Footnote # 1 for 60 FLRA No. 6 - Authority's Decision

   The separate opinion of Member Pope, dissenting in part, is set forth at the end of this decision.


Footnote # 2 for 60 FLRA No. 6 - Authority's Decision

   The wording of Article 13, Section 1 of the parties' agreement does not appear in the record.


Footnote # 3 for 60 FLRA No. 6 - Authority's Decision

   Article 1, Section 3 provides, in pertinent part:

The Department will not bypass the Union by entering into any formal discussions or agreements with other employee organizations or bargaining unit employees concerning all matters affecting personnel policies, practices, or working conditions . . . .
The Union will be given the opportunity to be represented at all formal discussions (including those held with other employee organizations) affecting personnel policies, practices, or working conditions. . . .

Award at 16-17.


Footnote # 4 for 60 FLRA No. 6 - Authority's Decision

   The caption to the Agency's argument states that the Arbitrator's alleged mistake of fact "deprived the [Agency] of its right to discipline employees[,]" but does not cite § 7106 of the Statute or provide any argument in this regard.
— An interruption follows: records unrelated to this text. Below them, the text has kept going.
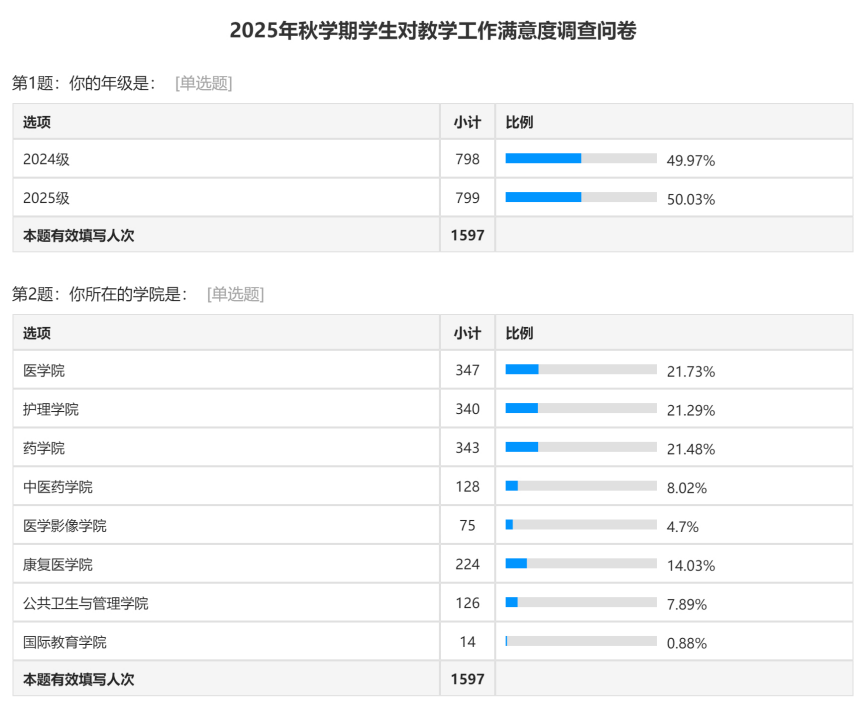
Task: Click the 中医药学院 row label
Action: coord(58,487)
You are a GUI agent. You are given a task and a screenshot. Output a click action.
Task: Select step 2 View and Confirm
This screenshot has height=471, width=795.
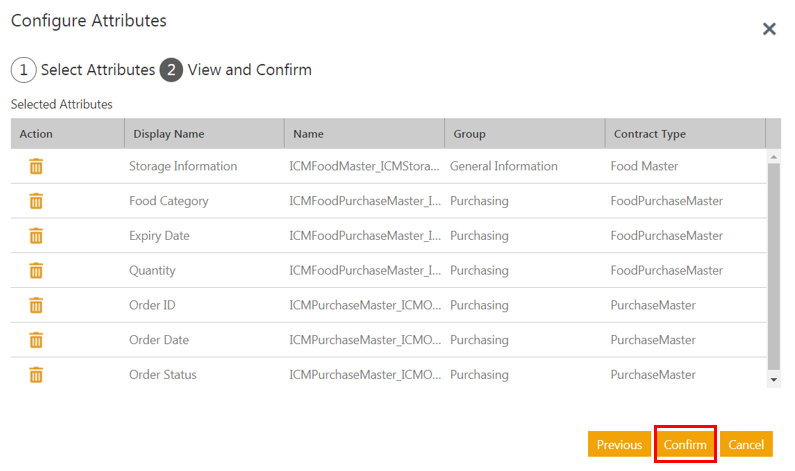(236, 70)
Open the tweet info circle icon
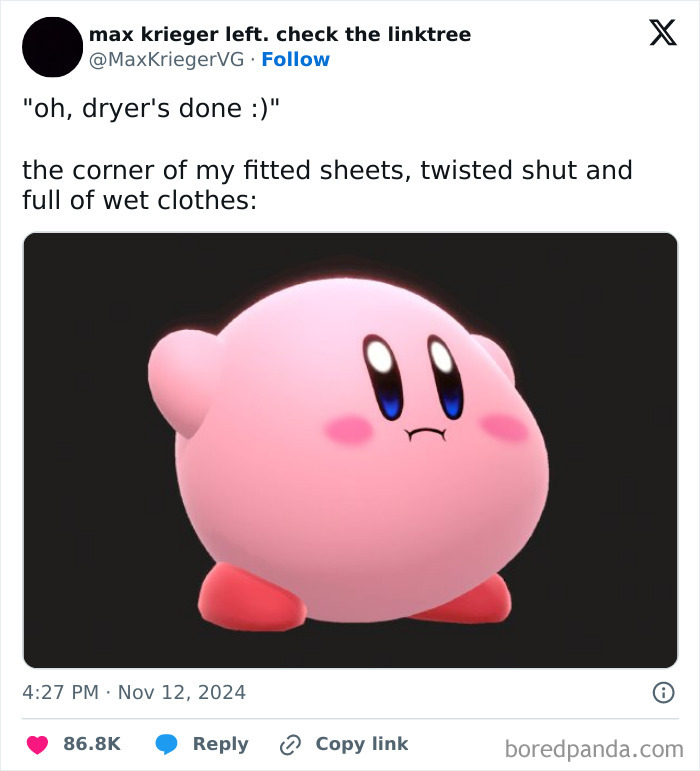This screenshot has height=771, width=700. pos(661,692)
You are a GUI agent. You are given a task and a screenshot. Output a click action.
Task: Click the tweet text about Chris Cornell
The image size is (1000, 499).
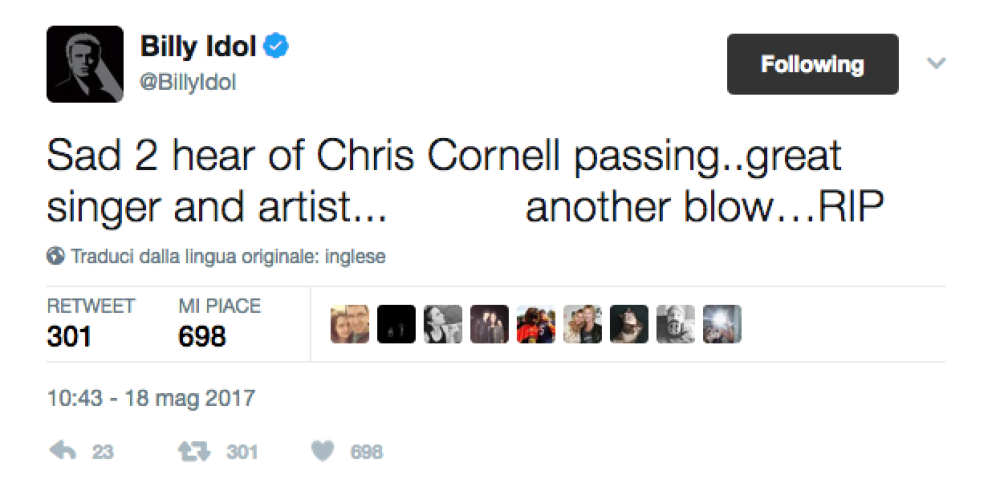tap(444, 181)
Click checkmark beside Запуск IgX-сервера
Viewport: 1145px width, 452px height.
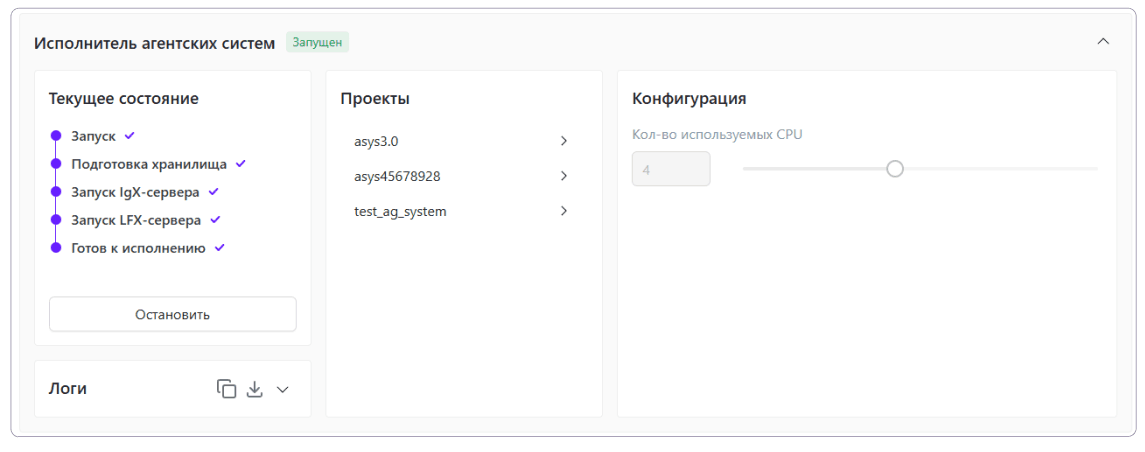213,191
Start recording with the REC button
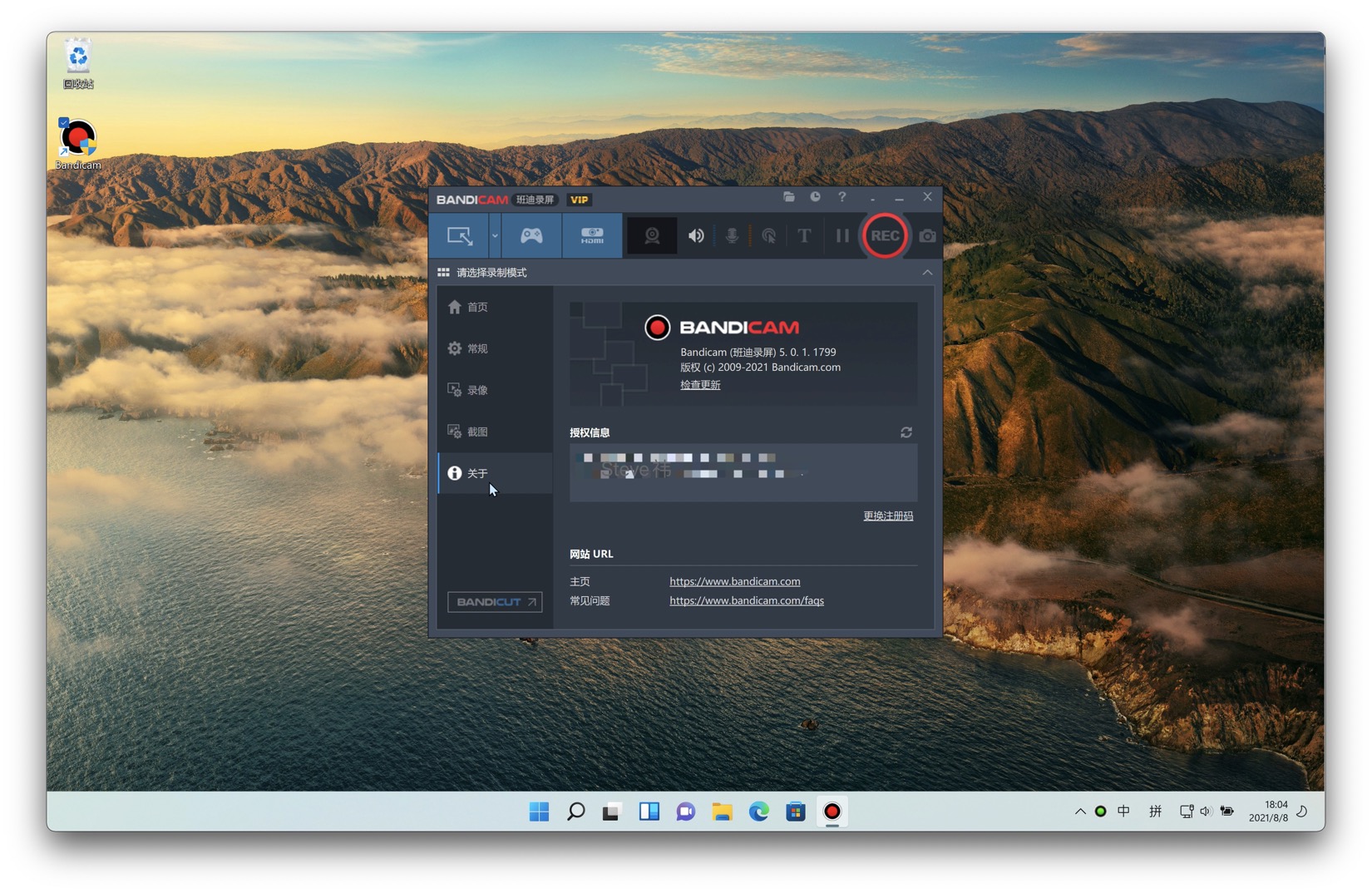This screenshot has width=1372, height=893. tap(885, 236)
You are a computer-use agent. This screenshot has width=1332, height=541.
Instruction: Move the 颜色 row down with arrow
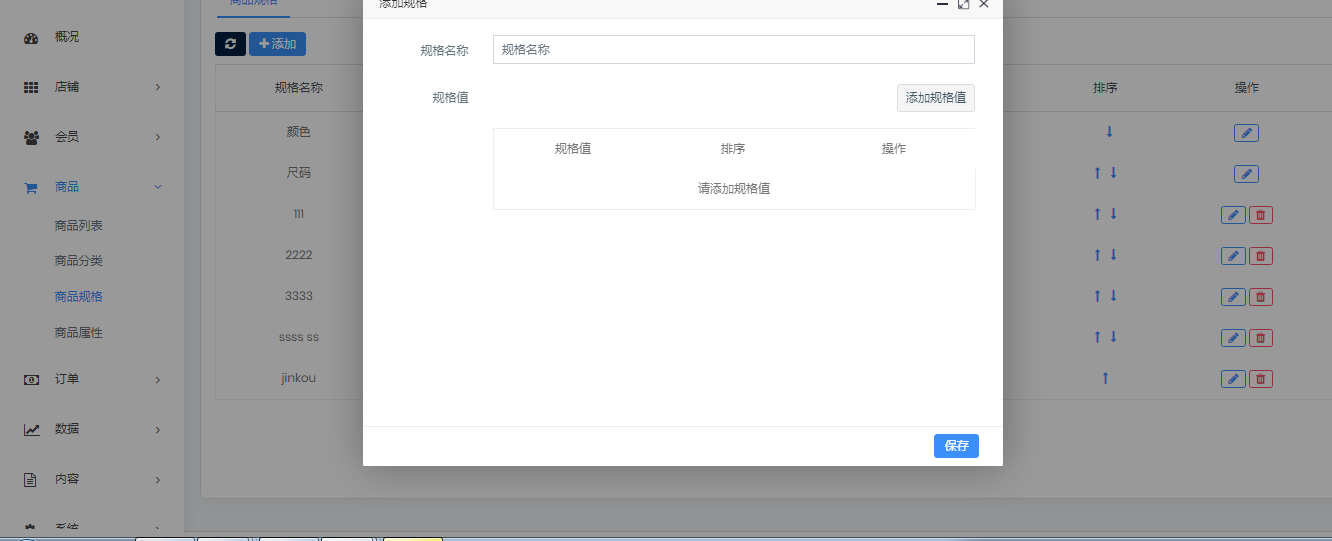(x=1109, y=132)
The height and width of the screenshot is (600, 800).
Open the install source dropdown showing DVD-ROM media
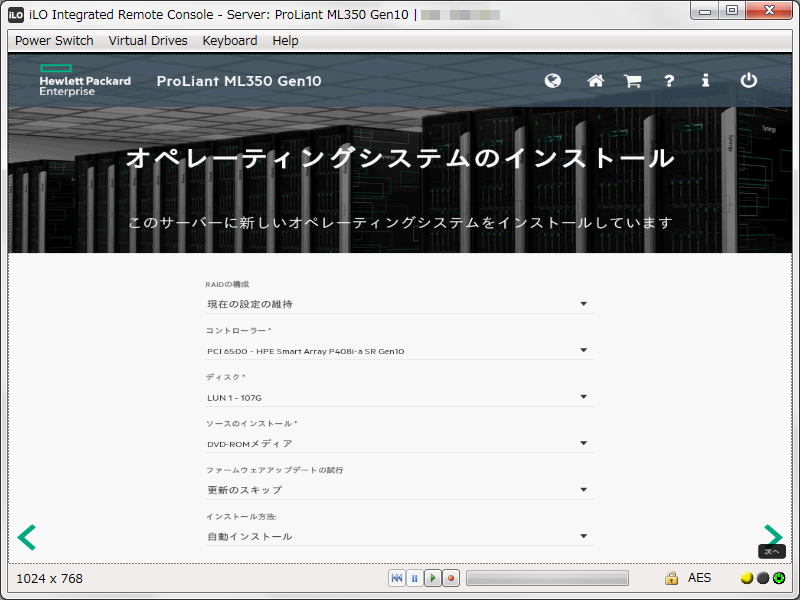point(583,442)
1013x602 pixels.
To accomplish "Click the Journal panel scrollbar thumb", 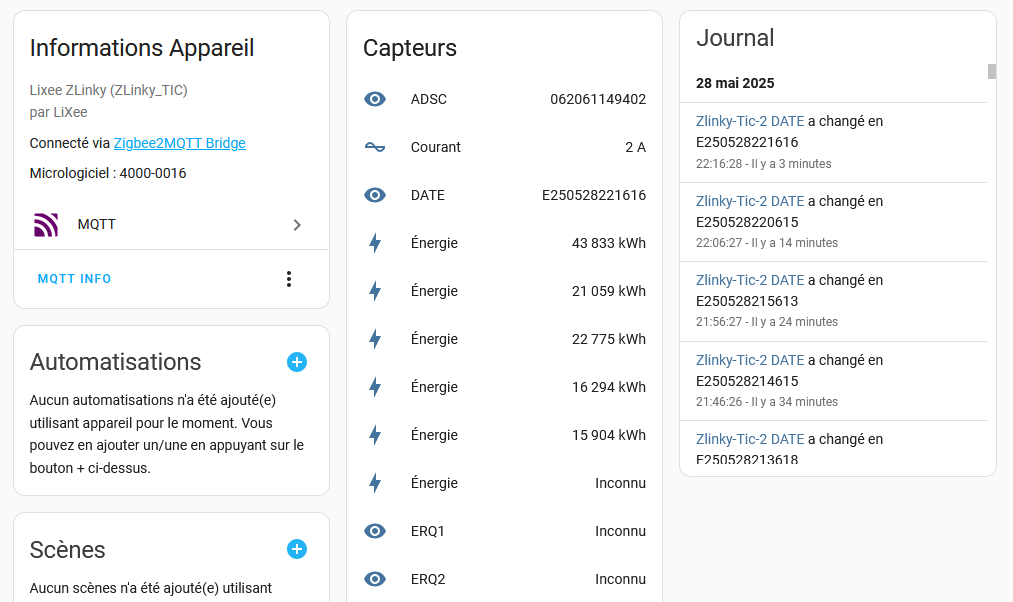I will point(992,72).
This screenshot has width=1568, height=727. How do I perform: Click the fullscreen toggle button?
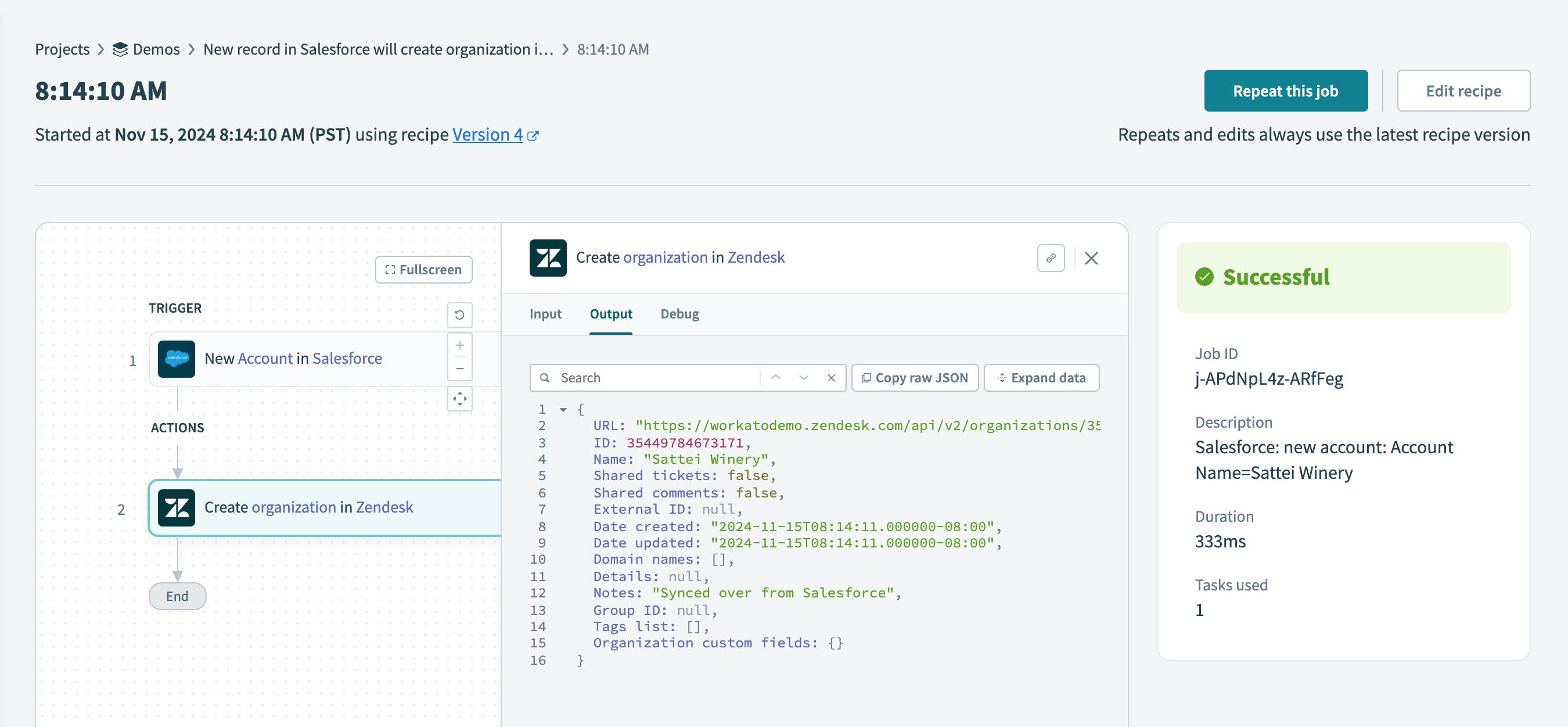point(423,268)
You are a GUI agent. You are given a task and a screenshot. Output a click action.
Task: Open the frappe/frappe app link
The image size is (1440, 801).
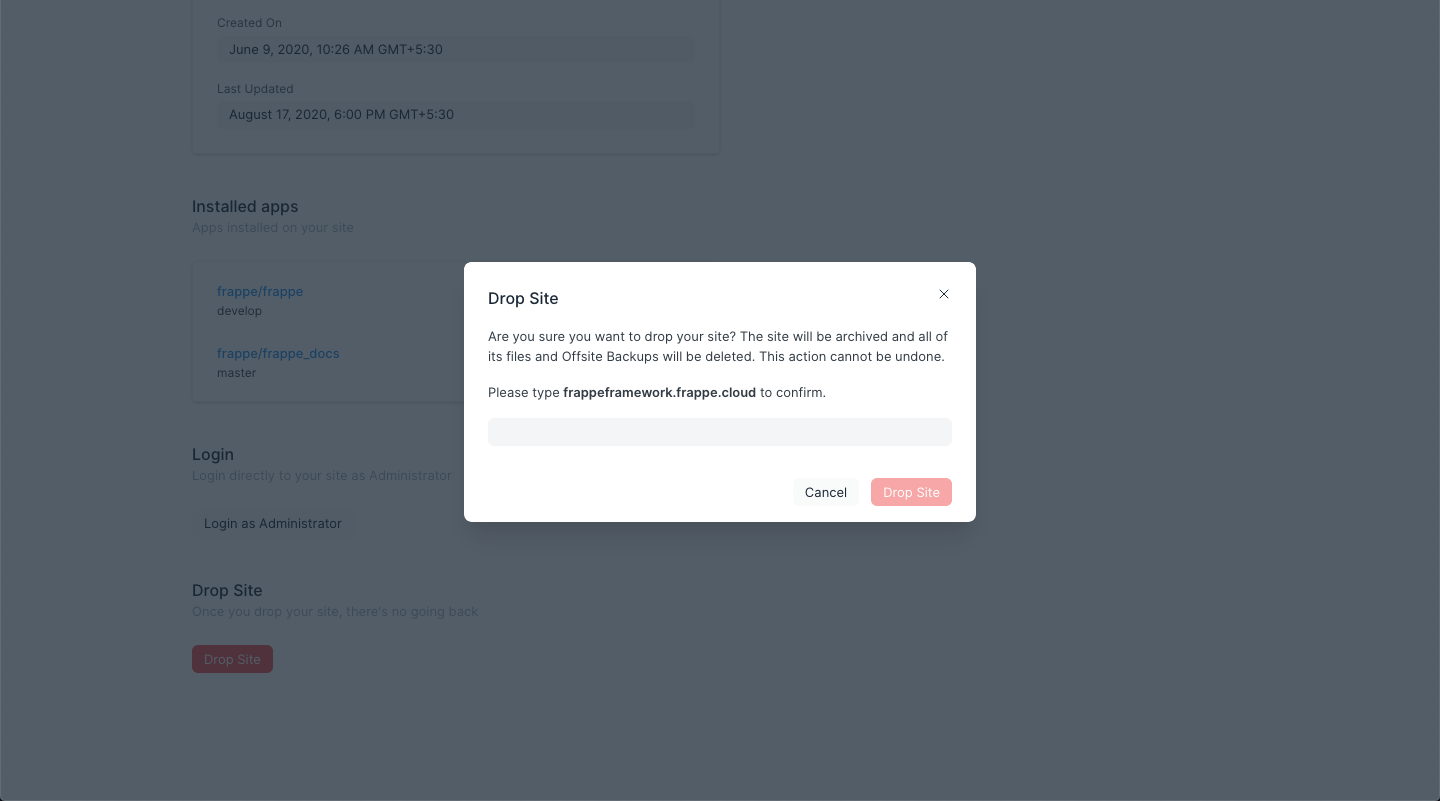(x=260, y=292)
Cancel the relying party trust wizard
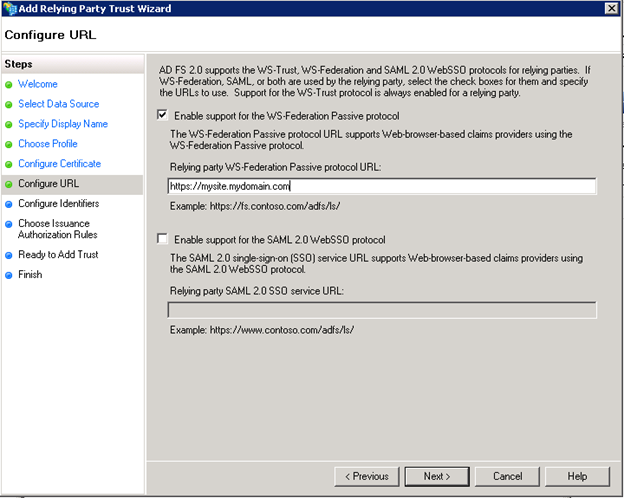624x498 pixels. [x=507, y=476]
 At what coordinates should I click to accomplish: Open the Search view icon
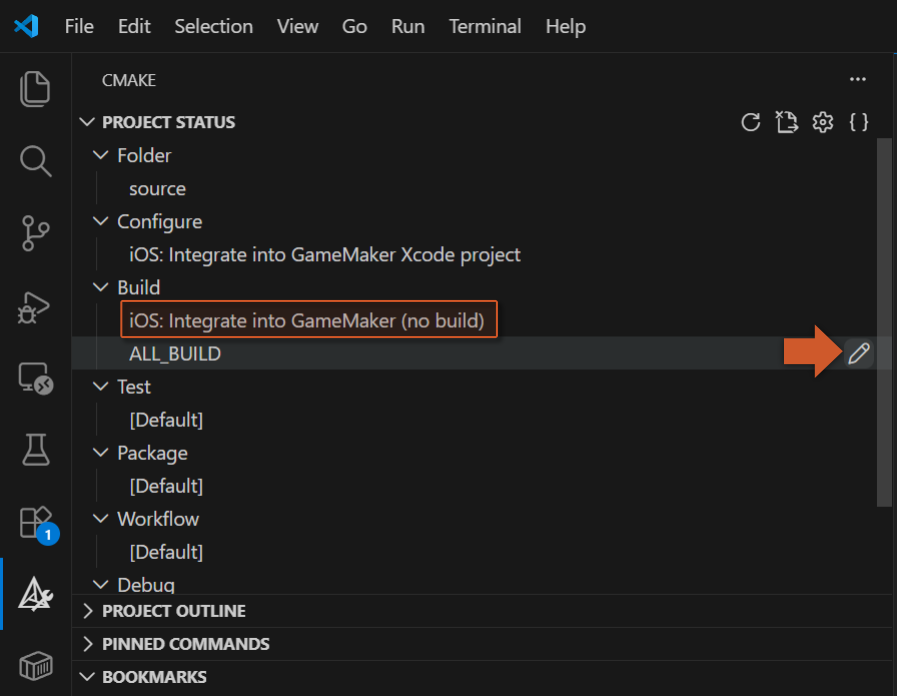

Exceptions at 4. As such, to the extent that the Agency's claim could be construed as asserting that the award is contrary to the Agency's right to discipline, we reject that claim as a bare assertion. See, e.g., United States Dep't of Energy, S.W. Power Admin., Tulsa, Okla., 56 FLRA 624, 626 (2000) (citing United States Dep't of the Treasury, United States Customs Serv., El Paso, Tex., 55 FLRA 553, 558 n.3 (1999)).